::: Passage shown

You know what kills more teens every year than anything else? Car crashes. And almost 1/4 of all car crashes involve an underage driver who’s been drinking. As everyone knows, when you drive a car you need to be able to make quick decisions – so even after one or two drinks your slowed-down reaction time seriously raises your likelihood of being in an accident.

Alcohol is a depressant which means that it delays the speed at which your brain is able to process information. It also makes hand-eye coordination much more difficult. You don’t need to be visibly drunk – or to feel drunk at all – in order for your judgment and concentration to be impaired to the point that you pose a serious hazard to your own safety and that of others – your passengers, other drivers, and pedestrians.

Driving under the influence of alcohol – also known as “D.U.I.” – has serious consequences. All it takes for you to be arrested and charged is a blood alcohol concentration (“BAC”) of 0.08 or higher within two hours of driving – or being in actual physical control of – any motor vehicle. (When you drink alcohol your body actually converts it into ethanol. “BAC” refers to the percentage of ethanol in your bloodstream at the time it is analyzed.)

::::::

> **Problems and tasks**
A) Copy word for word a section of the passage on teen drinking and driving, beginning at the words "Driving under the" and stopping after "it is analyzed.)".
B) Answer these from the passage on teen drinking and driving:
(i) About what share of all car crashes involve an underage driver who has been drinking?
(ii) What blood alcohol concentration is enough for a driver to be arrested and charged with D.U.I.?
(iii) What does the body convert alcohol into?
C) Resume the passage on teen drinking and driving after its final sentence.

::: Supplied material

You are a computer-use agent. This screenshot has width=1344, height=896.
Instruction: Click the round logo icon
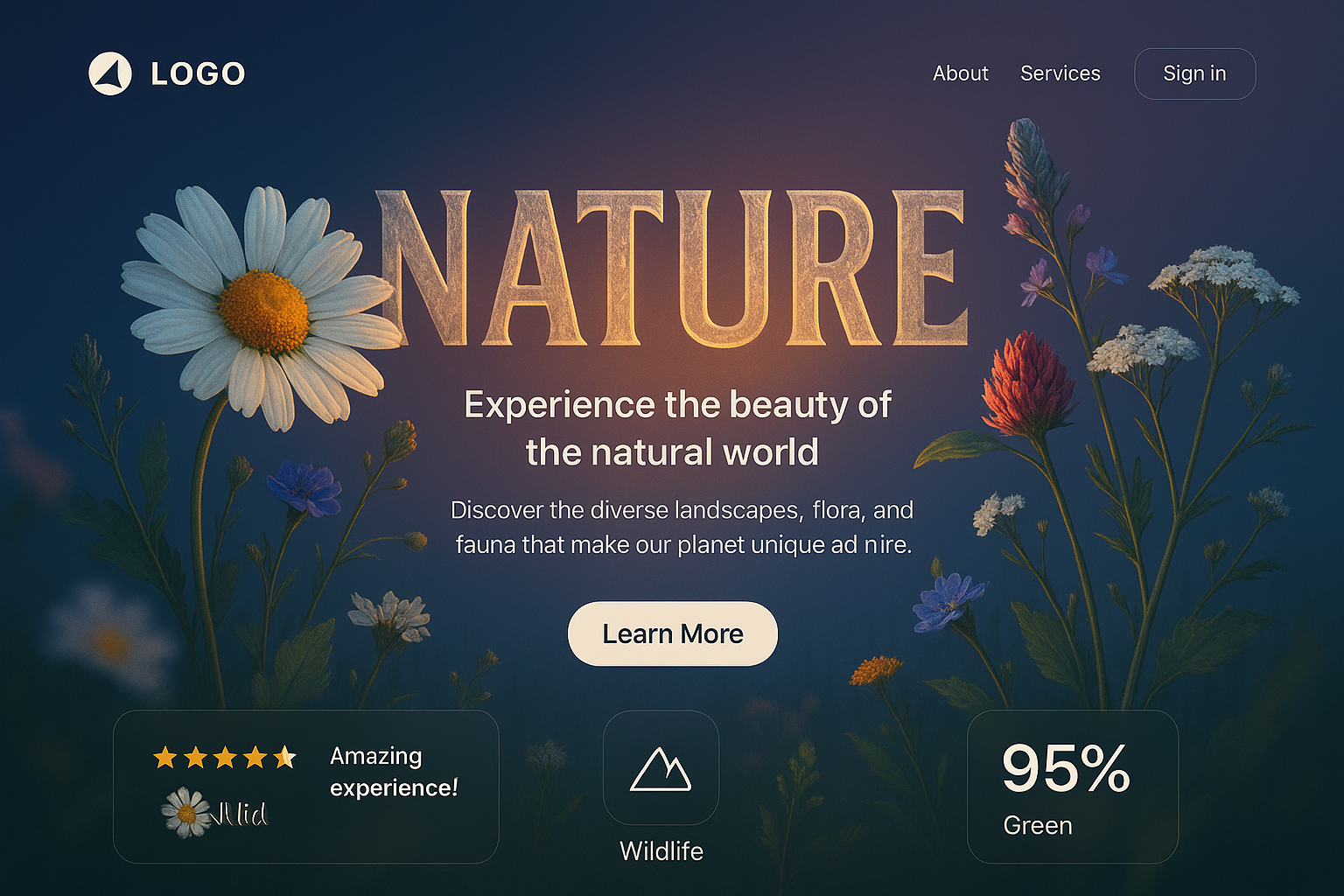(x=110, y=74)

::::::

> **Outputs**
A)
Driving under the influence of alcohol – also known as “D.U.I.” – has serious consequences. All it takes for you to be arrested and charged is a blood alcohol concentration (“BAC”) of 0.08 or higher within two hours of driving – or being in actual physical control of – any motor vehicle. (When you drink alcohol your body actually converts it into ethanol. “BAC” refers to the percentage of ethanol in your bloodstream at the time it is analyzed.)

B)
(i) Almost 1/4.
(ii) A BAC of 0.08 or higher within two hours of driving, or of being in actual physical control of, any motor vehicle.
(iii) Ethanol.

C)
Under Arizona law (ARS 28-1381), if you are convicted of D.U.I. you will be guilty of a Class 1 misdemeanor. You may be sentenced to 10 days in jail and fined $250 and may also be ordered to perform community service. You may be required to equip any car or other motor vehicle that you operate with a certified ignition interlock device – a device that will prevent the engine from starting until after you’ve submitted a breath sample for instant analysis – and may be required to keep that device on your car for an entire year. You may also be charged other public safety fund fees up to $1000.

A second conviction could mean a 90-day jail sentence and a one-year suspension of your license plus massive additional fines. And if you drive while not only under the influence but excessively so – a BAC of 0.15 or higher – jail sentences range from a minimum of 30 days for a first offense to between four and six months for a second offense.

Laws may have changed since the last time this article was updated.  The current and most up-to-date laws can be accessed here.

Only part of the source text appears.